Any control mode whose target entry box includes a message about a pound sign (#) after the default label (e.g. Figure 7‑3) can have a variable target instead of a fixed value target. For example, you may wish to maintain a relative chamber humidity that is the same as the humidity measured with an external humidity sensor. Rather than entering a number for the target, enter a pound sign

and press enter. You will be shown a list of system and user defined variables, from which you can pick the quantity that is to be tracked.

Alternatively, if you know the ID number for the system variable or user variable, you can enter it directly and bypass the menu selection.

(Variable number -13 is the external quantum sensor, for example.) When a variable target is specified, the target is updated every 30 seconds, but only while the control manager is active.

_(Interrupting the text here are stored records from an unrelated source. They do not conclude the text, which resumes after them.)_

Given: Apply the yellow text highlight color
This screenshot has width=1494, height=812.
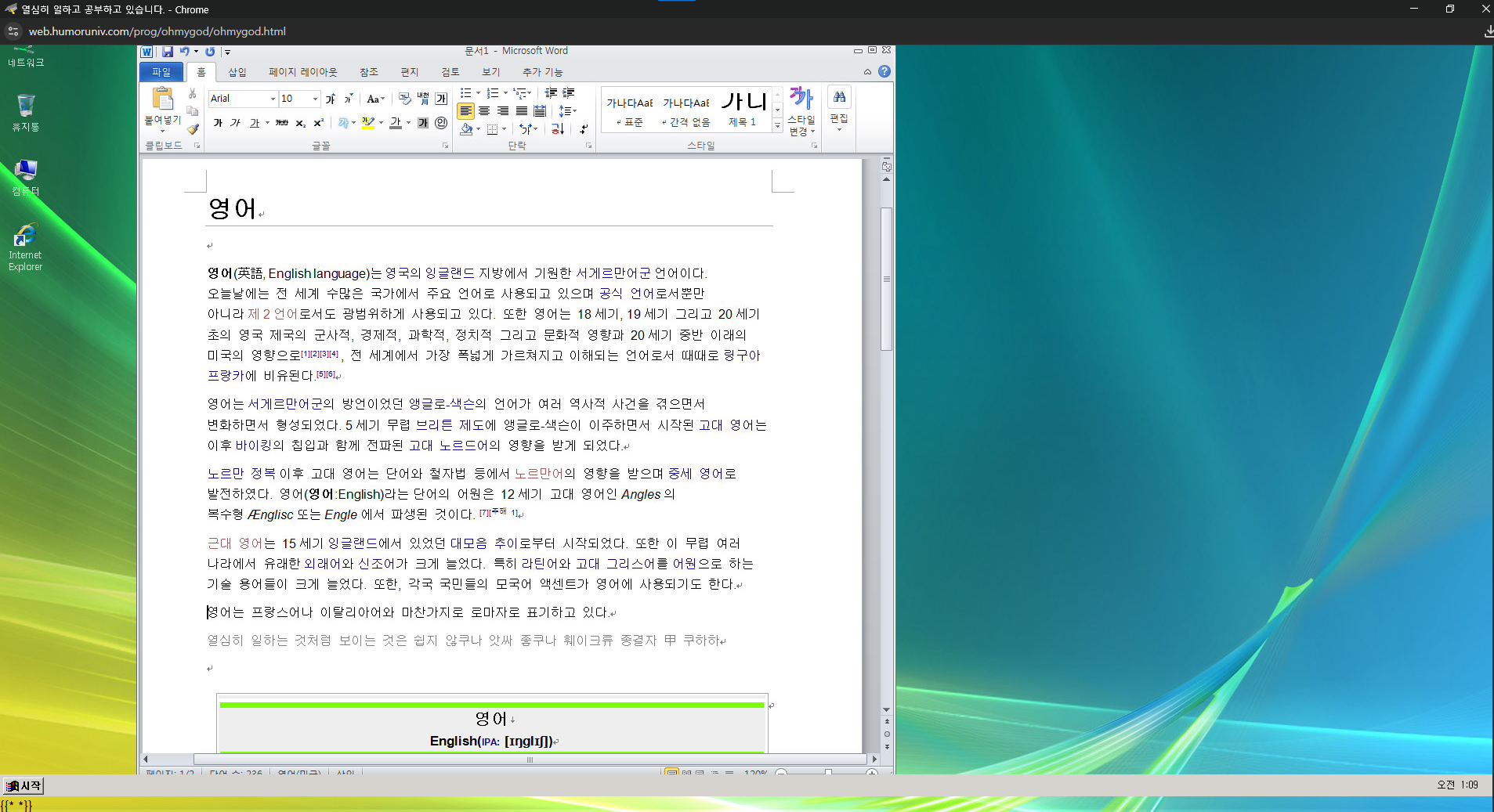Looking at the screenshot, I should coord(367,123).
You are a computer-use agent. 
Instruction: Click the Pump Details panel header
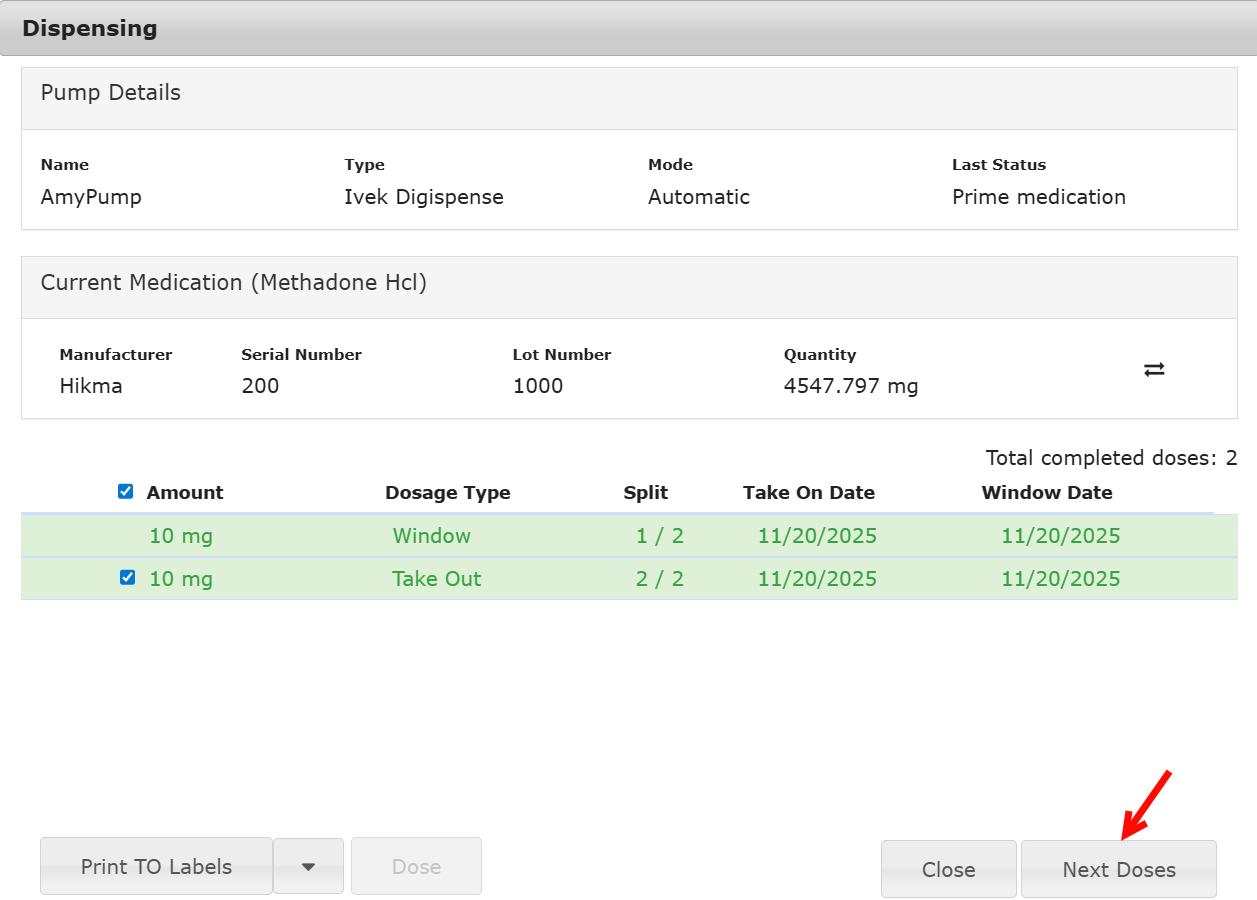point(111,93)
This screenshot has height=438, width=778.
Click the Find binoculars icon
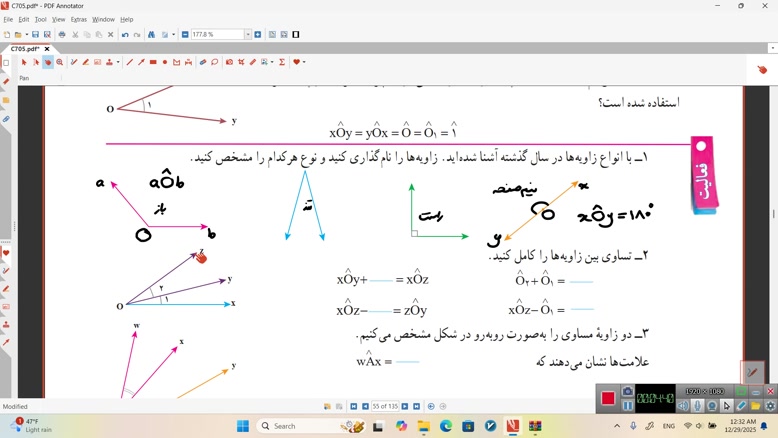151,34
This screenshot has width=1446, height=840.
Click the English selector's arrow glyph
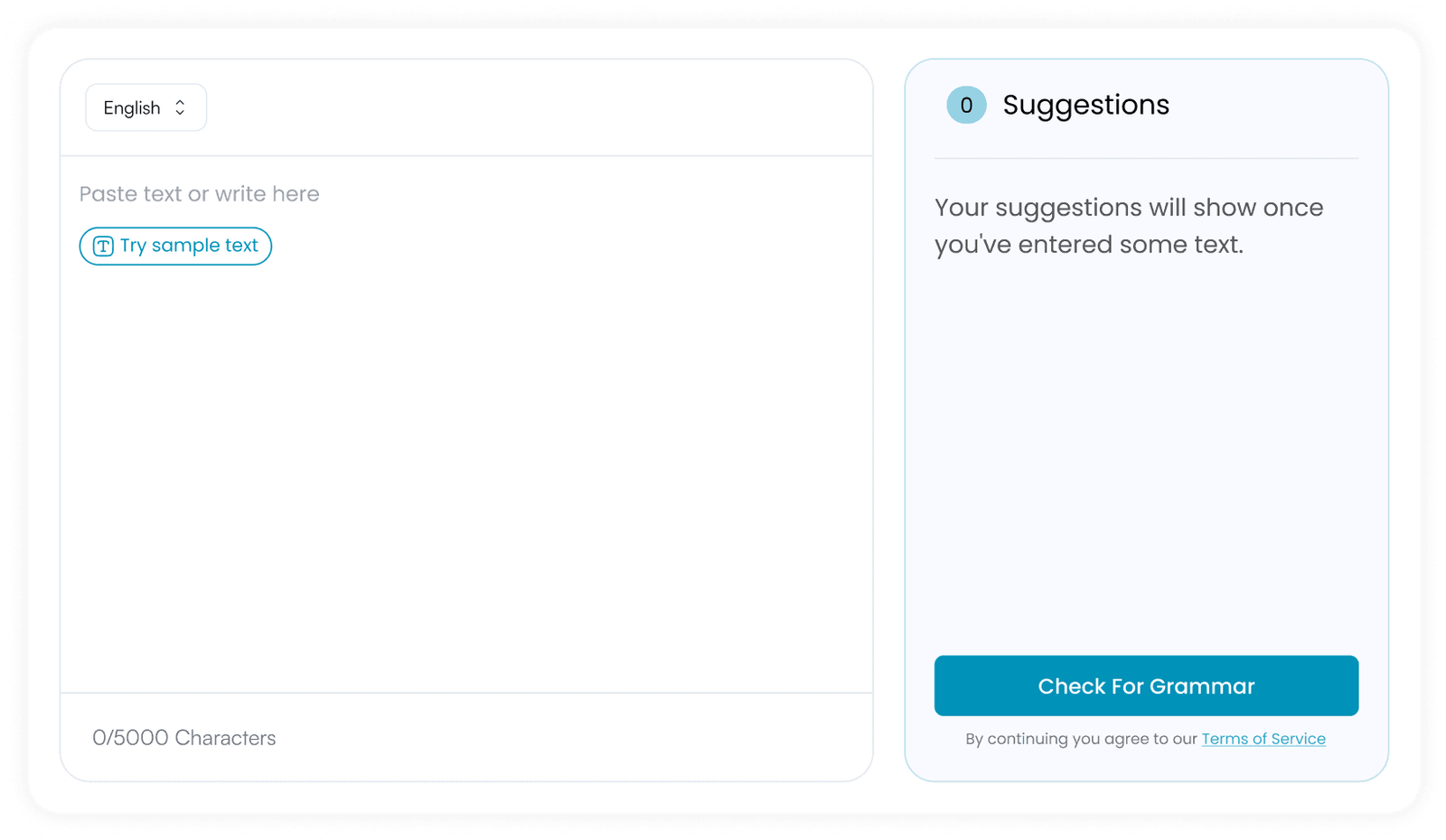[180, 107]
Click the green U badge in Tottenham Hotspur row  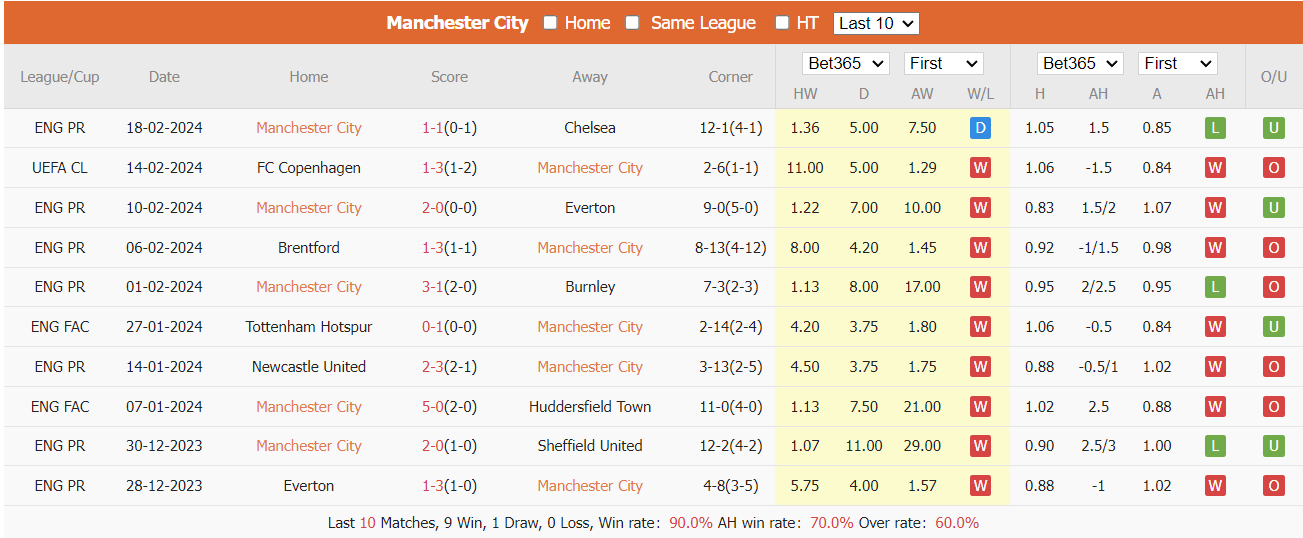pos(1273,327)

Example: Tracking External Humidity

Suppose we want to make chamber humidity track a value2 That value should be ambient plus something to account for the chamber boundary layer conductance. provided by user channel #1001 named xtrnRH. Once this is all configured (Chapter 15 in the instruction manual), we can press 2 f2 (i.e. f2 in level 2) to select the flow/humidity control, set Control to Relative Humidity, edit the target and enter #1001 enter (Figure 7‑4). Or, you could just enter # and pick xtrnRH from the menu.

Then, the flow/humidity control function key will show the humidity target as the latest value of the variable we specified.

When a control has a variable target, the 30 second ISR for that control is skipped; instead, the control manager retargets the control to the current value of the specified variable. The end result is that every 30 seconds while the control manager is active, the target for the control will change.

Variable targets are a powerful tool, but do have a possible limitation when combined with AutoPrograms. See AutoPrograms and the Control Manager on page 25-30 in the instruction manual.